GamesBeat: How many maps and characters and other bits of content do you plan to come out with?
Bleszinski: As far as the roles, for the first version, we’re targeting five or six. Remember, the fiction is asymmetrical, but the game is actually symmetrical. We plan on launching with a good stable of maps. We’re not ready to commit to what the number will be.
We’ll probably have an alpha with friends and family. We’ll start with 500, move up to 1,000, move up to 5,000, and so on. The big takeaway, though, is that when the game first comes out, officially, that’s when the real work starts. Traditionally, in the triple-A space, you’d have the $60 game, maybe pump out some shitty DLC, and then move on to the sequel. You’d look at the sales trajectory with the majority of your sales at the beginning, and then it spirals downward.
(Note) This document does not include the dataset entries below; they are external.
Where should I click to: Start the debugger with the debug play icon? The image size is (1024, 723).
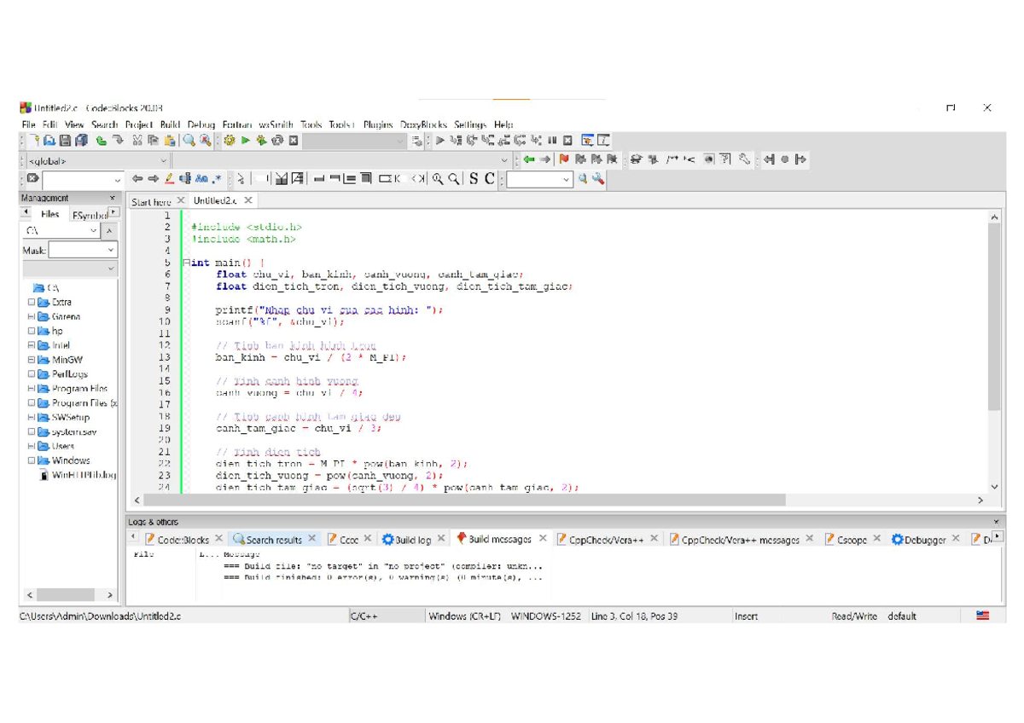[x=441, y=140]
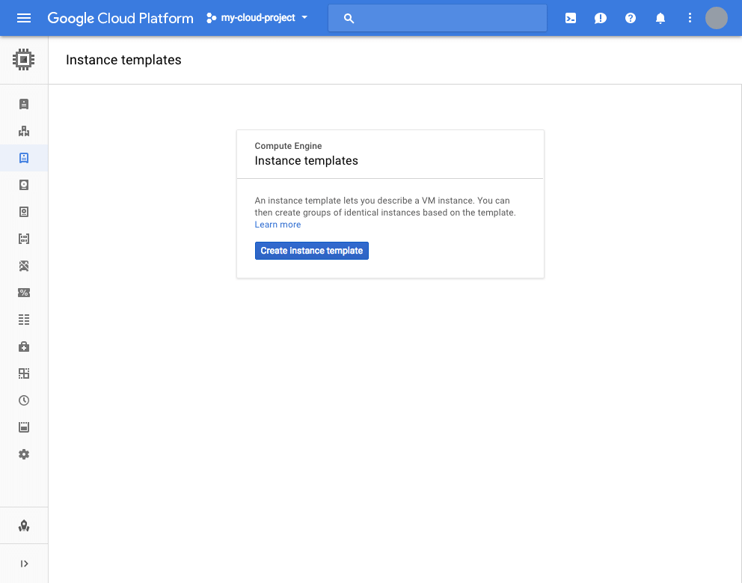Open notifications bell
Viewport: 742px width, 583px height.
point(660,18)
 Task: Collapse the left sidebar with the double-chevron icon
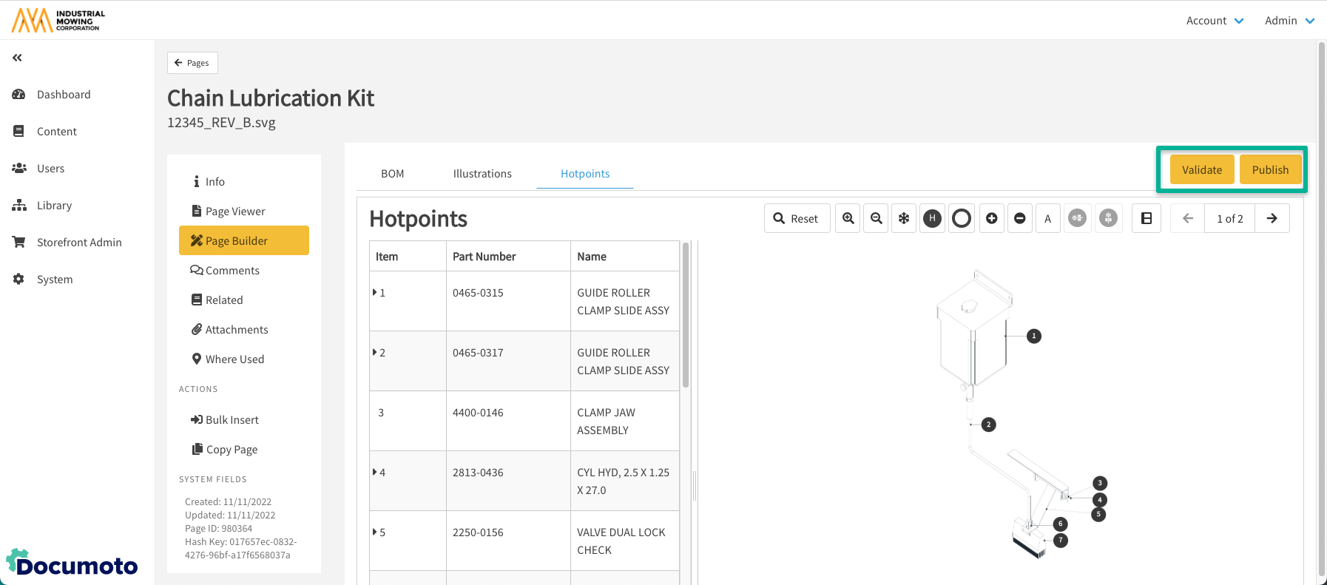pos(17,58)
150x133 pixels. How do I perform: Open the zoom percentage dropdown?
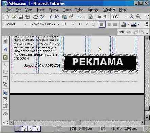(126, 17)
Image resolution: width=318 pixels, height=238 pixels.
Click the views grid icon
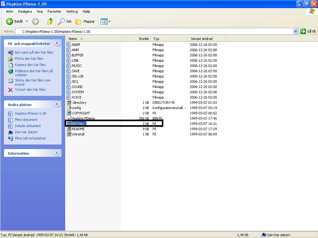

We want to reverse that.
You look at the concurrent users for [Counter-Strike: Global Offensive], it starts out small to medium and then just builds and builds and builds. You wind up with something that becomes a staple in the shooter community.
GamesBeat: Does it help you to be able to focus on the PC?
Bleszinski: Yeah. We’re only 55 people right now. If we were doing a console version ourselves, that would crush us. The verticality would be tricky. One thing I can tell you I don’t want to do is cross play because keyboard-and-mouse players would absolutely decimate controller players, especially in this game. Some people tout that like it’s a feature. I don’t really see the benefit.
But I was going to make a weird comparison. If we were a restaurant, we’d be the restaurant you go to because it has three things on the menu, and they’re all amazing. As opposed to the Cheesecake Factory, where [there are] 5,000 things, and it’s all spectacularly average.
GamesBeat: And single-player was never something you were interested in?
Bleszinski: When you look at the cost to benefit, it’s one of those things. If you’re going to do single-player these days, you basically have to be Skyrim or GTA. Especially at a $60 price point. For us, being at the lower price point — we didn’t want to be a multiplayer-only game that was $60. That’s a huge mistake that a lot of traditional devs have made in the last couple years, which has led to games not being as successful as they could have been. The amount of effort compared to the outcome with single-player … for this game, it’s not worth it.
GamesBeat: Do you miss Epic in any way? Or do you feel like you have your own culture here now?
Bleszinski: I’m still friends with [Epic Games CEO Tim Sweeney and cofounder Mark Rein]. Tim was like my big brother, like the whole Polygon article was kind of outlining. Epic’s trying to be the many-headed hydra made up of so many different entities now. They’ve grown. It’s one of those things. I like the size we’re at right now. I like our office. I like our studio culture. I wouldn’t change it. I like their engine, so we still stay friendly.
GamesBeat: Has working with Nexon gone well for you?
Bleszinski: They’ve been a good partner. No publisher is perfect. It’s just one of those things. We need to take our partners at Nexon and hold them off the balcony by their ankles and make sure to shake millions of dollars of marketing money out of them. As much as we’re using multiple paths to get the word out about this game, like talking to journalists such as yourself — later on, we’ll have some YouTubers and Twitch streamers as well — you gotta throw a bunch of money at it. We’re in a world where you have to do TV spots, trailers, firing across all fronts. That’s one thing we need to keep them honest about.
GamesBeat: The new world of influencers.
Bleszinski: Yep. It’s yet another venue for getting the word out.